Event Selection¶

The analysis is conducted on an event sample of stopping atmospheric muons. These particles enter the antarctic ice sheet and stop inside IceCube’s detection volume due to a complete energy loss or decay. Their track signature in the detector enables the reconstruction of the stopping point and arrival direction. The classification and reconstruction tasks are performed by a deep neural network, serving as a robust method with a comparably short runtime.

Data Sets¶

The analysis requires labeled Monte Carlo data to train the network, but also to estimate the detector response matrix in the unfolding procedure and to assess the detection probability of stopping muons in the detector. Level 2 data is chosen as a starting point for the analysis. Although IceCube provides higher processing levels, many stopping muon events are assumed to be cut out in further processing steps, since these events are not necessarily well reconstructable (low energy events with short tracks in the detector). At level 2, most of the events are still in the sample. The FSSFilter is selected as filter stream for the analysis. This choice will be motivated further below.

The estimation of the detection probability (effective area) leads to an additional requirement: Knowledge about the initially generated events (pre-trigger level). A data set that fulfills all these requirements is the 20904 set. Further details are listed in Table 1.

Table 1 : Monte Carlo data set details¶
ID Number	Year	Primary Energy	Angular Range	Spectral Index
20904	2020	\(600\) GeV - \(10^{8}\) GeV	\(0\) ° - \(89.99\) °	\(-2\)

However, using the 20904 data set appears to be problematic for reasons described in the following section. This is why two new CORSIKA data sets are created to cover a sufficient range in energy. Details about these sets are listed in Table 2.

Table 2 : New CORSIKA data set details¶
ID Number (unofficial)	Year	Primary Energy	Angular Range	Spectral Index
58500	2022	\(100\) GeV - \(10^{5}\) GeV	\(0\) ° - \(89.99\) °	\(-2\)
57500	2022	\(10^{5}\) GeV - \(10^{8}\) GeV	\(0\) ° - \(89.99\) °	\(-2\)

The number of events on Level 2 is 667517.

The MCs are subsequently weighted to the GaisserH3a-model.
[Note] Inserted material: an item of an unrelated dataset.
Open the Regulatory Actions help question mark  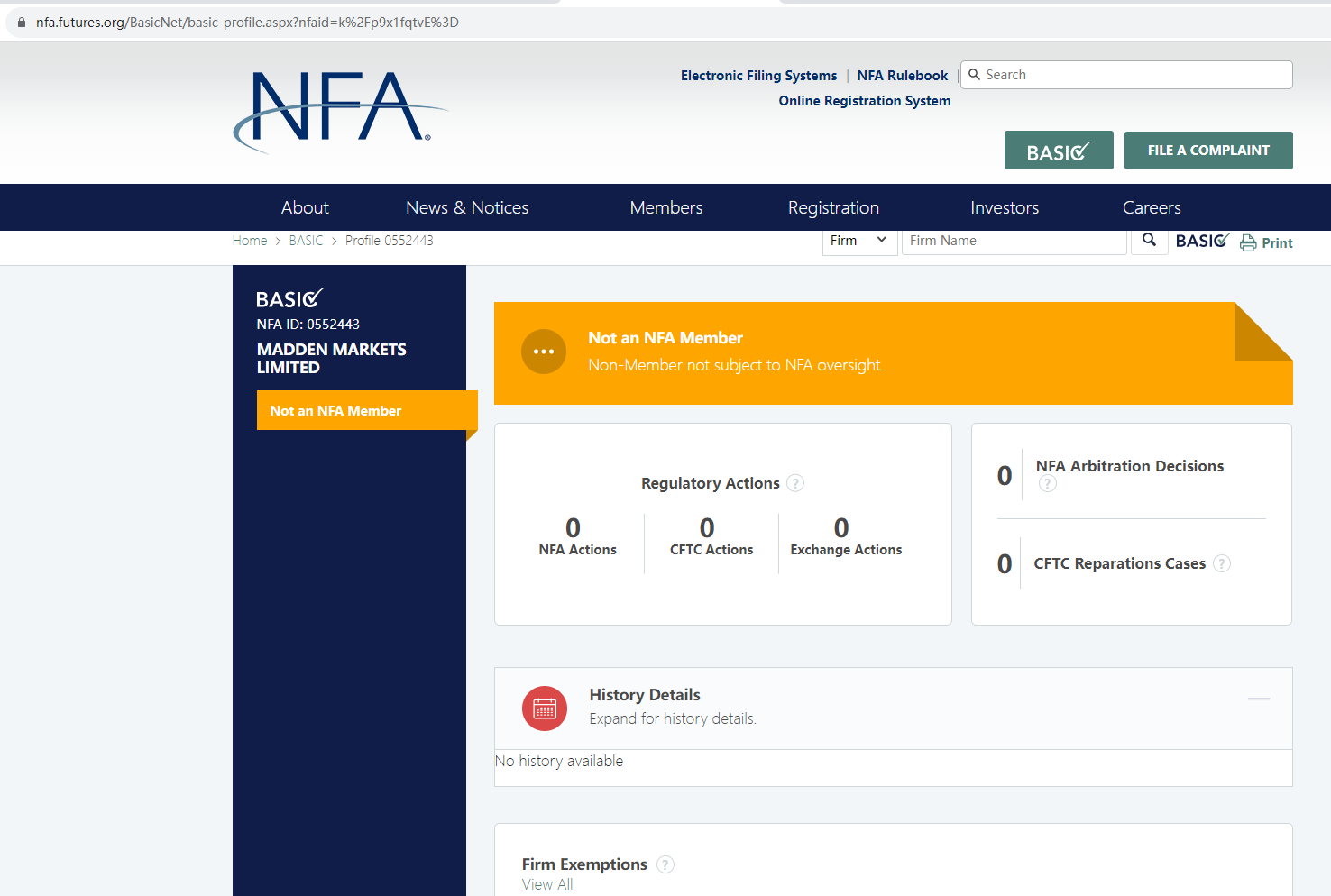click(x=794, y=483)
Using a different model should impact the distributions of energy and propagation length to a certain extend. However, the unfolding procedure should in principle be very robust/independent of the used flux model. Further checks are provided in the unfolding section.

The scripts and the Data-MC agreement of the reconstructions are usually tested on a 1% burn sample. Since the event rate of atmospheric muons is very high, these tests have been performed on only about 20 minutes of data so far. The data is taken from different days over the year to account for seasonal variations. Details in Table 3.
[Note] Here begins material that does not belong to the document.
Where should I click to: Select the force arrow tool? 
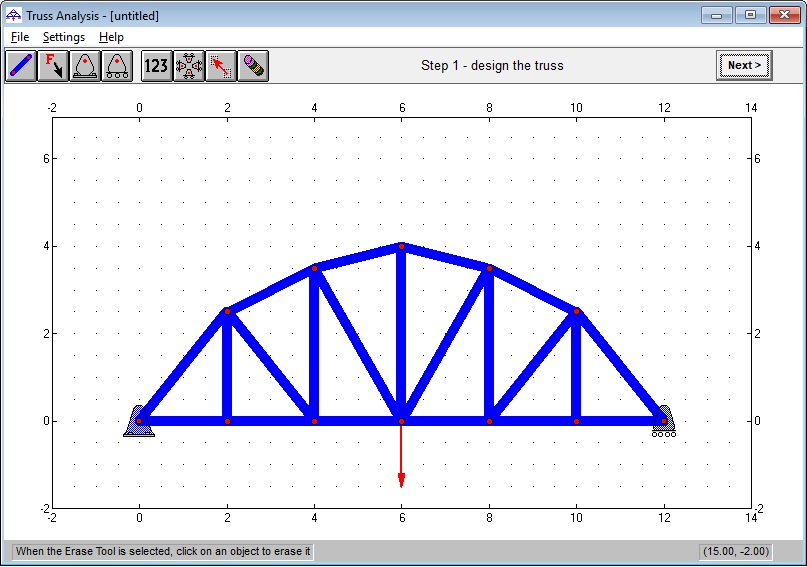pyautogui.click(x=53, y=66)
Table 3 : Measured data sets¶
Date	Total Runtime / s	Event Rate / Hz (Selection)
2020/XX/01 (XX = [06, 08, 12])	1206.10	50.25

We choose the FSSFilter as filter stream because it yields the highest event rate for low energy stopping muons. A comparison between different filter streams that yield a reasonable amout of statistics is shown in Fig. 3, where Fig. 4 shows the reconstruction quality of the muon propagation length. The reconstructed length is calculated based on the DNN output. This will be further explained below.

../../_images/filter_rate.png — Fig. 3 : True Propagation length distribution for different filters.¶

../../_images/filter_err.png — Fig. 4 : Reconstruction error for different filters.¶

Deep Neural Network¶

The network estimates the following parameters for each event:

Classification score
Vertical stopping depth
Direction

The confidence level of an event being a stopping event is quantified by assigning score values between zero and one. Events with a higher score have a larger probability to be a stopping event, whereas a low value is assigned to events that are most likely through-going and therefore considered as background. In addition, the network estimates the uncertainties of the reconstructed quantities per event based on an assumed Gaussian likelihood.
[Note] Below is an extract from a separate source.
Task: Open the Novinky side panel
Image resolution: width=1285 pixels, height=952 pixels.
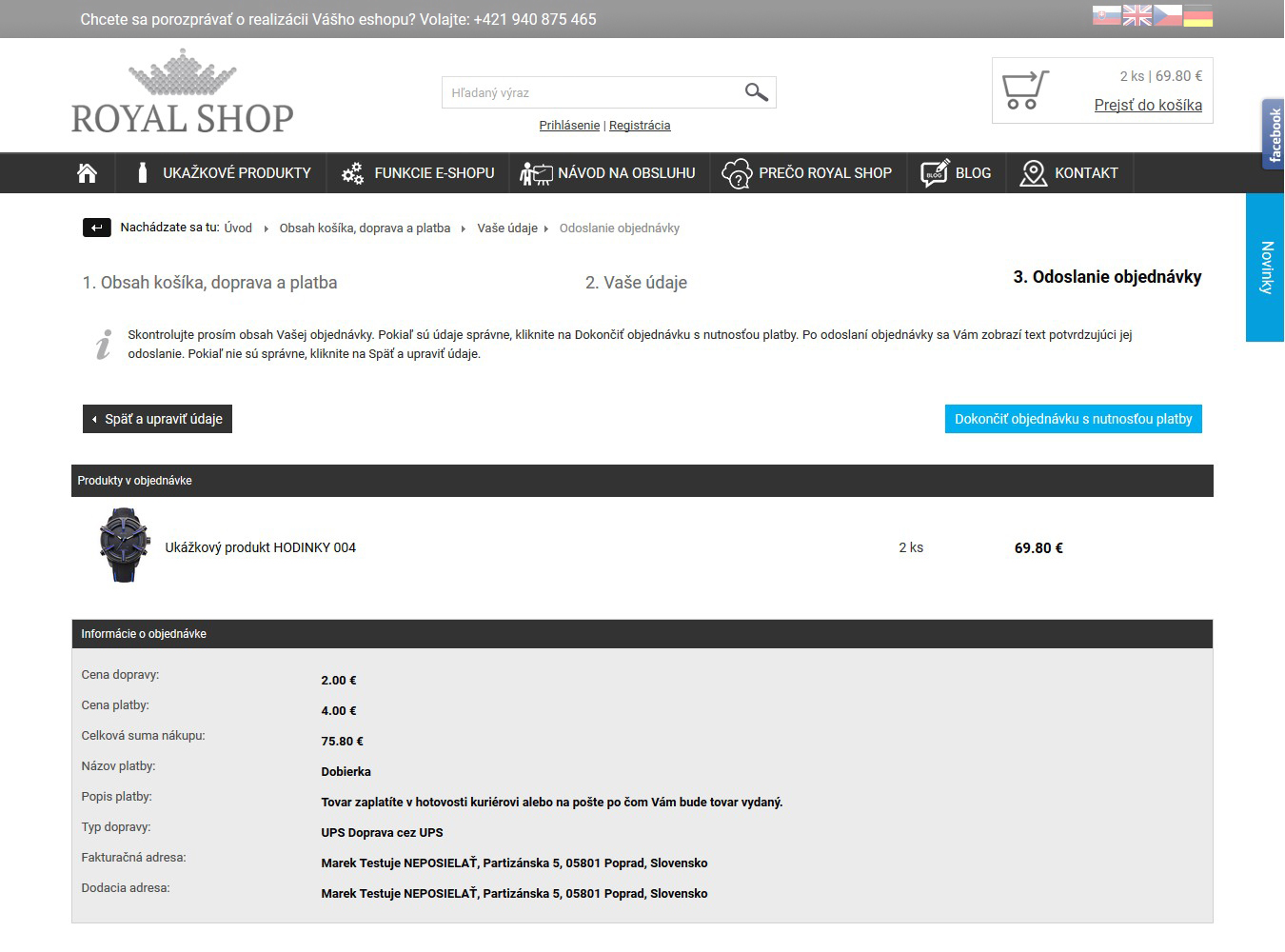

The DNN is trained on level 2 simulation data from the 20904 data set using the dnn_reco framework (documentation). Only three parameters are used as input:

Total DOM charge (for each DOM individually)
Relative time of first pulse (per DOM, relative to total time offset, calculated as the charge weighted mean time of all pulses)
Charge weighted standard deviation of pulse arrival times (per DOM)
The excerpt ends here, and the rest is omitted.